Photo Credit: Jewish Press

The prophet Samuel recorded the Book of Ruth. On Shavuot it is appropriate to read the Book of Ruth for two reasons: First, because Shavuot is a harvest festival and the Book of Ruth gives us a glimpse of the harvest season and how the poor were treated with sympathy and love. Second, because Shavuot is the anniversary of the passing of King David, who was the great-grandson of Ruth and Boaz, the protagonists of the story.

Shavuot is the anniversary of the “time of the giving of our Torah,” and when we received it, we pledged to accept the Torah and fulfill its 613 commandments.


Jews everywhere are proud of their unhesitating acceptance of the Torah and of its wonderful teachings. Despite all the impositions, restrictions, and responsibilities, Jews feel privileged to be a member of G‑d’s chosen people.

Ruth, a young Moabite widow, chooses to follow her Israelite mother-in-law, Naomi, back to Bethlehem after the death of Naomi’s husband and two sons. Driven by love, loyalty, and devotion, Ruth converts to Judaism so she can follow her bereaved mother-in-law back to her country.

Once in Israel, Ruth’s social status rises quickly. Starting as a nokhriyah, a foreigner (Ruth 2:10), she next describes herself as a shif’hah, maidservant (Ruth 2:13), and then as an amah, handmaid (Ruth 3:9). By the end of the story, Boaz, her future husband, refers to her as an ishah, wife (Ruth 4:10), while the text hails her as the ancestress of King David (Ruth 4:17), an exalted member of the royal family.

Ruth’s acceptance of Judaism corresponds with the Giving of the Torah in the desert, while her loyalty symbolizes the love and acceptance to the Torah that is expected of all Jews.

The prophet, Shmuel, who wrote the book of Ruth, wished to stress that common people can do the right thing when they act unselfishly toward one another, as witnessed by Ruth’s actions. This echoes the ancient rabbis who said that the Book of Ruth was written to teach us a valuable lesson in gemilut hasadim, acts of loving-kindness.

Furthermore Ruth was no ordinary convert. Her name gives us a clue to her essence. In Hebrew, Ruth’s name is comprised of the letters reish, vav, tav, which add up to a numerical value of 606. As all human beings have an obligation to observe the seven Noachide commandments – so called because they were given after the flood – as did Ruth upon her birth as a Moabite. Add those seven commandments to the value of her name and you get 613, the total number of commandments in the Torah.
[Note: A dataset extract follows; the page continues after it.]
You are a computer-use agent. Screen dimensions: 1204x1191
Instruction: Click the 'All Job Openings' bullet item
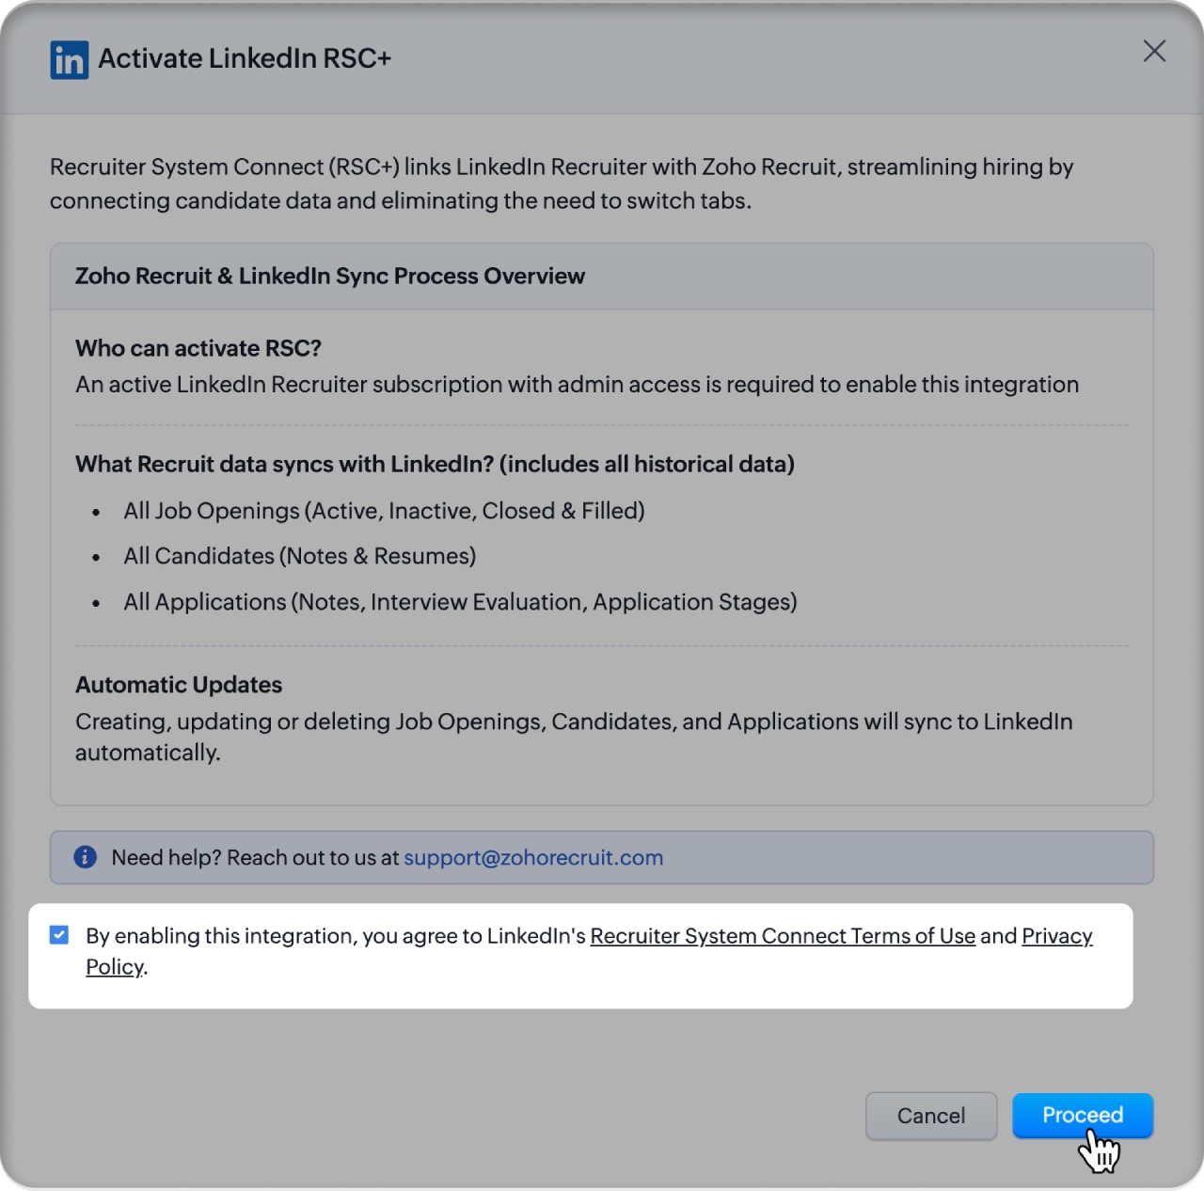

Ruth is a Torah seeker par excellence who is held up as a shining example of proper Torah acceptance. Our task is to emulate Ruth in our own acceptance of Torah and mitzvos, the Divine service that is the essence of Shavuot.

One of the 613 commandments in the Torah is the commandment to love God. This seems like an impossible commandment to fulfill. How can you love someone you don’t know? Furthermore, God is infinite and we are not. We have no comprehension of how He thinks, what His interests are, or the nature of His Divine attributes. How can we achieve this? Through our knowledge of Torah. God reveals Himself to us in His Torah. He tells us about His sense of justice and fairness, what His priorities are, His hopes and dreams for our future.

Our aim is to become familiar with God as a personality so that we can have a relationship with Him. We seek to love God and have Him love us in return.

Ruth the Moabite was looking for the missing 606 commandments. She did not do this solely because she was searching for truth and the right way to live – although doubtless these impulses were a part of her drive to convert – but so she could attach herself to God and cleave to Him, so she could connect to the source of all life.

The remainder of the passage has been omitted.